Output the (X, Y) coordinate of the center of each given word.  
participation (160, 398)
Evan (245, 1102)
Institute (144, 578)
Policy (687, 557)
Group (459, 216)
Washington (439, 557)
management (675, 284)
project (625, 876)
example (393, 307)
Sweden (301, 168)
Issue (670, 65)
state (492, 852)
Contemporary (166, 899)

****************************************

[Objective] Can you put the rows, starting at the one containing "Evan (245, 1102)" and ending at the last row, into a Markdown table with the columns Number and Row, leaving out any blank lines?

[Exercise answer]
| Number | Row |
|---|---|
| 1 | Evan (245, 1102) |
| 2 | Institute (144, 578) |
| 3 | Policy (687, 557) |
| 4 | Group (459, 216) |
| 5 | Washington (439, 557) |
| 6 | management (675, 284) |
| 7 | project (625, 876) |
| 8 | example (393, 307) |
| 9 | Sweden (301, 168) |
| 10 | Issue (670, 65) |
| 11 | state (492, 852) |
| 12 | Contemporary (166, 899) |